*Directions for this task:*
When a line below contains the word "node", it counts toward the total; give that total and nothing besides.

*Data provided:*
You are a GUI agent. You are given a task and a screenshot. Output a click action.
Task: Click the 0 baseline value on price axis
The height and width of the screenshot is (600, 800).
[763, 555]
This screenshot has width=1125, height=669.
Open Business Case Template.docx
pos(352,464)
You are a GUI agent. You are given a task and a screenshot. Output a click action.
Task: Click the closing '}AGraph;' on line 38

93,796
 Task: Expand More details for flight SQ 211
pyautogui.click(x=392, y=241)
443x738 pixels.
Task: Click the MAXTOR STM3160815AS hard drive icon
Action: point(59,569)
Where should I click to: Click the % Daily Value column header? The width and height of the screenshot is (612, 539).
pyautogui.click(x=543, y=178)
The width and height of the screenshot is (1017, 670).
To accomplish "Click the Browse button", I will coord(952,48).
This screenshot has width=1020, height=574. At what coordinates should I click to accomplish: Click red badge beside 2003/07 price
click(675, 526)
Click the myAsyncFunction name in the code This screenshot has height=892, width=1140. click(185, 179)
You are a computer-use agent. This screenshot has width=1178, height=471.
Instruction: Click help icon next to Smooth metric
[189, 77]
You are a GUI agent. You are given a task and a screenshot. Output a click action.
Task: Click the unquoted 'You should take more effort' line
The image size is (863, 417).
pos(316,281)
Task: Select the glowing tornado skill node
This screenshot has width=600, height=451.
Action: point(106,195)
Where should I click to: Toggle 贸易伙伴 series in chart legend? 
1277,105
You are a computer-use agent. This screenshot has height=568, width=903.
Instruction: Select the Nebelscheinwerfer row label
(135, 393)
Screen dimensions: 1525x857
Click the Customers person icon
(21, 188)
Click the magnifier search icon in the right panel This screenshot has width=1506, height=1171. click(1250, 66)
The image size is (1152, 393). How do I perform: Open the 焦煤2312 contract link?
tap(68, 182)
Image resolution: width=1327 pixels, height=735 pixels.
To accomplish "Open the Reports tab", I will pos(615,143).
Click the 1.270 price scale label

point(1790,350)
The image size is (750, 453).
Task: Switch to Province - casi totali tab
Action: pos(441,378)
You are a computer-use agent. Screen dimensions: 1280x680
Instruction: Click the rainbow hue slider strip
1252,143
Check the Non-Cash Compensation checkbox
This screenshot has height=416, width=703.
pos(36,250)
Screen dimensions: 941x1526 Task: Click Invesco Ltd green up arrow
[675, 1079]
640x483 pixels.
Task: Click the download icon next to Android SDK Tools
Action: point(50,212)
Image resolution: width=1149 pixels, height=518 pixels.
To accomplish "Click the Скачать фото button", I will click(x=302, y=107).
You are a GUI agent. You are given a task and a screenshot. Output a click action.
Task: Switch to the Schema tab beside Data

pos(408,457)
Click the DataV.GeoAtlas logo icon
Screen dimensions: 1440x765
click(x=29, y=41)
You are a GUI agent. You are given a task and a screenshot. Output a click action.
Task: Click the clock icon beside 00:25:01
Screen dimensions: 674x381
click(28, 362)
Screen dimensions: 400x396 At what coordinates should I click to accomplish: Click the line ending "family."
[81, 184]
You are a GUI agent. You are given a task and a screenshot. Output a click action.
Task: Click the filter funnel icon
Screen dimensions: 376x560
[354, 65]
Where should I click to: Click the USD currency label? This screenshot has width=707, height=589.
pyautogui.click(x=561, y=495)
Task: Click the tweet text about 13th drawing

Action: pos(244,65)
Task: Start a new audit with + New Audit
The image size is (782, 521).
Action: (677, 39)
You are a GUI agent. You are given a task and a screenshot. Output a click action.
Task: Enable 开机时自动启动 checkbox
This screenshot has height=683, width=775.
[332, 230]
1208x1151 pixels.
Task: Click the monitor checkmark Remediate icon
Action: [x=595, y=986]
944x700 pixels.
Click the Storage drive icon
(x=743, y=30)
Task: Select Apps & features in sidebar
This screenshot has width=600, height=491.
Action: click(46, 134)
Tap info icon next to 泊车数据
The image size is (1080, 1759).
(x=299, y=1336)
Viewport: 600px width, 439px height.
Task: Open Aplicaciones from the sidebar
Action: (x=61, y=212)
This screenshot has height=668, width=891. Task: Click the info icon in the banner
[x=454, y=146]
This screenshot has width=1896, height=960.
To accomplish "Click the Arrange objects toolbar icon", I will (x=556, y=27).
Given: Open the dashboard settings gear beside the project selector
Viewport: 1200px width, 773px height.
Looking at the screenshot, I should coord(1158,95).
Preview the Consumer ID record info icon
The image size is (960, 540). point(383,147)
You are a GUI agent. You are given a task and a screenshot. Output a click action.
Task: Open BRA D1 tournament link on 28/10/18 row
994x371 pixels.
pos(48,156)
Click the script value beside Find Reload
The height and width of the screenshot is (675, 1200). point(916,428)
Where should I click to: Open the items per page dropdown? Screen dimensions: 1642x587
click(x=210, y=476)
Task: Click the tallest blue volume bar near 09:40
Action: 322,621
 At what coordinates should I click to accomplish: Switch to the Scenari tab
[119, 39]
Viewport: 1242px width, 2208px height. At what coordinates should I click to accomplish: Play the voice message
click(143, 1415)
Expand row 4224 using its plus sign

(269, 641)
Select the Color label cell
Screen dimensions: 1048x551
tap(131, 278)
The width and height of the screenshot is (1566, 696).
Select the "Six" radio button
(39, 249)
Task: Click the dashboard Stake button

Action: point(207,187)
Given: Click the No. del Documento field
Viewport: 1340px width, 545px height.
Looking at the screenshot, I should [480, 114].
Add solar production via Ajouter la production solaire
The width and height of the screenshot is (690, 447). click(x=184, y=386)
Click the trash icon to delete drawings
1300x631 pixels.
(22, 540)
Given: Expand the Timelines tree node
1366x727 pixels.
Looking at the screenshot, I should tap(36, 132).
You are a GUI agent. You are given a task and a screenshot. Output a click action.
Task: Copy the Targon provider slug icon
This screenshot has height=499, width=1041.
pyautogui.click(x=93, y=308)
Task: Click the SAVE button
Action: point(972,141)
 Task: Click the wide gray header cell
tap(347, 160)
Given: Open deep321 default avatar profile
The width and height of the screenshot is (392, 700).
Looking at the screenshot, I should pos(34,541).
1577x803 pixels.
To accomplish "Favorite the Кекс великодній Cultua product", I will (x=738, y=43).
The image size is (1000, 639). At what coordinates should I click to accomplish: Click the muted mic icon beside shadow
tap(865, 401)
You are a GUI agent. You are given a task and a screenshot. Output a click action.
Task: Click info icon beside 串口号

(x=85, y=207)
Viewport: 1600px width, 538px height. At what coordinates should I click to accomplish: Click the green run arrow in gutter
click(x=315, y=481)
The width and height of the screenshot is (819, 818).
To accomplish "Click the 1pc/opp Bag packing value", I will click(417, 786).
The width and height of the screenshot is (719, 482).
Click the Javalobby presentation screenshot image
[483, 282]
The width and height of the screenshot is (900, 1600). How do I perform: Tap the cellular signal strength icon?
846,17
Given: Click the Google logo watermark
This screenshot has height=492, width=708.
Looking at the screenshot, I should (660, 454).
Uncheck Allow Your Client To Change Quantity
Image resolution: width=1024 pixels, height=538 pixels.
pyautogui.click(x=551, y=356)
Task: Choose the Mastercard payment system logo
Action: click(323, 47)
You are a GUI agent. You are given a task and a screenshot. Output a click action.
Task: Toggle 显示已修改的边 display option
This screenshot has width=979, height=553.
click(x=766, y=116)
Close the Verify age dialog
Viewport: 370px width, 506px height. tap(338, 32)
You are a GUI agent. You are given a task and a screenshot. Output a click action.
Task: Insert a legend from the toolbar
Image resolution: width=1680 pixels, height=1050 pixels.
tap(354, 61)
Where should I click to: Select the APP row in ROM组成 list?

*Your solution:*
2